Gazeteci Uğur Mumcu, Ahmet Taner Kışlalı, Muammer Aksoy ve Bahriye Üçok suikastlerine yönelik davada dönemin Emniyet Genel Müdürü Mehmet Ağar’ın tanık olarak dinlenmesine karar verildi.
Ankara 5. Ağır Ceza Mahkemesinde görülen duruşmaya Uğur Mumcu’nun eşi Güldal Mumcu, kızı Özge Mumcu ile avukatları katıldı. Duruşmada savunma yapan avukat Turgut Kazan, suikastın 1993’te yaşandığını belirterek, “1996’da Susurluk kazasına kadar cinayetler yaşandı. Bunun başrol oyuncusu dönemin çeşitli görevlerinde bulunan Mehmet Ağar’dır. Soruşturma da en başından beri yanlıştır. 26 Ocak 1993 günü ortaya bir tanık çıkıyor. Teşhisi yapıyor ama 26 Ocak yerine 23 Ocak yazılıyor, bu hataya da ‘sehven’ yapıldı deniliyor. Dönemin o ’şanlı’ savcısı Ülkü Coşkun, tanık hakkında İslami hareket aleyhine iftira suçu işlediği için soruşturma başlatıyor” dedi.
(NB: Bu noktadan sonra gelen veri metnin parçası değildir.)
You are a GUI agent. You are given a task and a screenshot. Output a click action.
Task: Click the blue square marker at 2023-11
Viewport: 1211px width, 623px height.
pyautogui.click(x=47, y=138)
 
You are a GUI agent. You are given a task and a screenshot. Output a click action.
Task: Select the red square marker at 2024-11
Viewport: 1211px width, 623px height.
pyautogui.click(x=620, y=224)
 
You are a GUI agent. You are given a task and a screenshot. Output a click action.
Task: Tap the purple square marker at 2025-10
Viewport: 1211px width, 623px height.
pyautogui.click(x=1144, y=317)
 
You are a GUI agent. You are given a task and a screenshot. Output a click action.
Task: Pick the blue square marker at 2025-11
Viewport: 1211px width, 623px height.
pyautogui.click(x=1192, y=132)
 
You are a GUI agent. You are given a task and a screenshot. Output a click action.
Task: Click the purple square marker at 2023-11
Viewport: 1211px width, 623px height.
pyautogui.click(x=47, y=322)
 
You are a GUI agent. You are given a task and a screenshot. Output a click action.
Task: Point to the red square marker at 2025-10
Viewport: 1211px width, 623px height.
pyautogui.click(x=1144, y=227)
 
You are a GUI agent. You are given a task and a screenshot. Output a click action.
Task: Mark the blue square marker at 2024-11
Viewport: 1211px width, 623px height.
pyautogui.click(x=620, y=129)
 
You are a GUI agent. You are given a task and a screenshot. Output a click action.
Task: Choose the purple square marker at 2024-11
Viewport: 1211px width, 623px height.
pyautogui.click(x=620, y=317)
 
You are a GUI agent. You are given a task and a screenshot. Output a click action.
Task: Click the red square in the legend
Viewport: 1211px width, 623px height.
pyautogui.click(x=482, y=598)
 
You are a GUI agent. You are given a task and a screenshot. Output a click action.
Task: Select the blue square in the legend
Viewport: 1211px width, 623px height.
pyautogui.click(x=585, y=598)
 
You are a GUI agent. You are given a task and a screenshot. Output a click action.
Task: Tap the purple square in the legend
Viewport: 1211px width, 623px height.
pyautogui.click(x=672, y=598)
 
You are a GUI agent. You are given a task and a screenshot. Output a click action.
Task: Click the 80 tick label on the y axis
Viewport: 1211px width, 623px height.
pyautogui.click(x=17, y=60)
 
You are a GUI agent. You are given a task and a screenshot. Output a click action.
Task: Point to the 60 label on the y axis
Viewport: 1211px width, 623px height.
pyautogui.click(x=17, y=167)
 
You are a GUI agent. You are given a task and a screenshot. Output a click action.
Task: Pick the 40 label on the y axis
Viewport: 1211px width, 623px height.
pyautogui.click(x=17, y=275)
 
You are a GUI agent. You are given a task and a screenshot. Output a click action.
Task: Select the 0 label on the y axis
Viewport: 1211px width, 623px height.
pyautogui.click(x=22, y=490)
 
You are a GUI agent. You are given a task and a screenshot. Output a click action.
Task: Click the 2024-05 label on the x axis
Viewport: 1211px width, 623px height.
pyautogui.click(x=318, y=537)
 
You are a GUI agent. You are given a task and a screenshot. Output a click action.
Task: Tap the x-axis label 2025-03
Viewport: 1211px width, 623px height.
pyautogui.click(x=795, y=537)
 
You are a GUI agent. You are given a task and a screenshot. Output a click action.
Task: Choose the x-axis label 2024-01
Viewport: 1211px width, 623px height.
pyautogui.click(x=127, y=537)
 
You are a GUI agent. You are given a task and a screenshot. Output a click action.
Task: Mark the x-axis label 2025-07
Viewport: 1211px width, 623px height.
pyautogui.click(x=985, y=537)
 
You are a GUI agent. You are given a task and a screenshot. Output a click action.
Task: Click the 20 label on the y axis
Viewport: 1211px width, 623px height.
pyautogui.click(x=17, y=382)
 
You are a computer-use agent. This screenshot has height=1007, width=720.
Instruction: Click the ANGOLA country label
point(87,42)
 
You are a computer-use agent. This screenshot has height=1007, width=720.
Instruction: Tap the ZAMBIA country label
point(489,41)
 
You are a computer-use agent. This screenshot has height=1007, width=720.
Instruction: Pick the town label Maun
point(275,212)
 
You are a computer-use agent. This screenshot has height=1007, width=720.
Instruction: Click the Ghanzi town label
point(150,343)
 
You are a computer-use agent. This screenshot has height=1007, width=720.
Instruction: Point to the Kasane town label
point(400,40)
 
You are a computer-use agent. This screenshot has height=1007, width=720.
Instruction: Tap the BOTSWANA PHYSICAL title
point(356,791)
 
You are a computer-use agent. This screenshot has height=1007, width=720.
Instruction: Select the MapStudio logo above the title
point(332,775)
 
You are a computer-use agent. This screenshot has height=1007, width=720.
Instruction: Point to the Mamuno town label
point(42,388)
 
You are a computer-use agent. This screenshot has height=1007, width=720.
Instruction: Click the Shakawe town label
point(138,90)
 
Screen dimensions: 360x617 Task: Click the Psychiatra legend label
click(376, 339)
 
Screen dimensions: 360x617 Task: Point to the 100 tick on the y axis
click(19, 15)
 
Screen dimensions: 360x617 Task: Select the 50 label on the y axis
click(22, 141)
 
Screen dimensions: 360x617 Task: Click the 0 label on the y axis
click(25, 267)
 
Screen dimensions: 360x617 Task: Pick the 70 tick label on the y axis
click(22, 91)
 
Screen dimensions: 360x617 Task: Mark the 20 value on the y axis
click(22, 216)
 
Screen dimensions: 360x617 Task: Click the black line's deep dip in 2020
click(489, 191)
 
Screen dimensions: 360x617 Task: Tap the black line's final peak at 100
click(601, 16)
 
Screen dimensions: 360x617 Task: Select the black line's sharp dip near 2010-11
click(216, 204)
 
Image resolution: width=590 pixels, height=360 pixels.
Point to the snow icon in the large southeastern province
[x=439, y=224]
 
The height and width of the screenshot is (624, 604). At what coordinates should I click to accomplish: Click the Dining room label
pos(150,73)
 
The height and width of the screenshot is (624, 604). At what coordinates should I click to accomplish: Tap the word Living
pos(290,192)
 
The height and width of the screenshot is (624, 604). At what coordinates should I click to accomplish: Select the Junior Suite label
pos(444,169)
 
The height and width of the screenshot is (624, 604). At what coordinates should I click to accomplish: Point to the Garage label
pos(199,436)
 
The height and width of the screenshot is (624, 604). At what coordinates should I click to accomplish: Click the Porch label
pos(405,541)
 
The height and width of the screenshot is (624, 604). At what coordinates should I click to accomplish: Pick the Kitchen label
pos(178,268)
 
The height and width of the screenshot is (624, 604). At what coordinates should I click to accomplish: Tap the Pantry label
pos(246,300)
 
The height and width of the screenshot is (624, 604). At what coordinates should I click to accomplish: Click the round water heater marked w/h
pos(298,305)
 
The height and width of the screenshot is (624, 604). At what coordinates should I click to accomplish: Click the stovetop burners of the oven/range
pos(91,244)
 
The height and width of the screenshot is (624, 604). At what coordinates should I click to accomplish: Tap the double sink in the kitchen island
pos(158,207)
Kazan’ın ardından mahkeme başkanının söz vermesi üzerine konuşan Güldal Mumcu, 1996 yılında dönemin Adalet Bakanı Mehmet Ağar’dan randevu talep ettiklerini aktararak, “Avukatım ile birlikte görüştük. Bana ‘Tuğlayı çekemem’ dedi” beyanında bulundu.
İfadelerin ardından ara kararını açıklayan mahkeme heyeti, dönemin Emniyet Genel Müdürü Mehmet Ağar’ın tanık olarak dinlenmesine ve sanık Oğuz Demir’in ve ailesinin Türkiye’de yaşayıp yaşamadığına ilişkin fiili araştırma yapılması için Emniyet Genel Müdürlüğü’ne müzekkere yazılmasına hükmetti. Bir sonraki duruşma 12 Mayıs’a ertelendi.
Uğur Mumcu, Ahmet Taner Kışlalı, Muammer Aksoy ve Bahriye Üçok cinayetlerinin de arasında olduğu çok sayıda olayı kapsayan "Umut" operasyonuna ilişkin açılan ve Yargıtay’ın bozma kararının ardından tekrar görülen dosyada 3 sanık yasa dışı "Tevhid-Selam ve Kudüs Ordusu" örgütünü kurmak ve yönetmek suçundan 12 yıl 6’şar ay, 5 sanık ise aynı örgüte üyelikten 6 yıl 3’er ay hapis cezası almıştı. Sanıklardan Mehmet Ali Tekin, Hasan Kılıç ve Ekrem Baytap, "silahlı suç örgütü kurma ve yönetme" suçundan 12 yıl 6’şar aya kadar hapis cezasına mahkum edilmişti. Sanıklar Abdulhamit Çelik, Fatih Aydın, Yusuf Karakuş, Mehmet Şahin ve Recep Aydın da "silahlı suç örgütü üyesi olmak" suçundan 6 yıl 3’er ay hapis cezası almışlardı.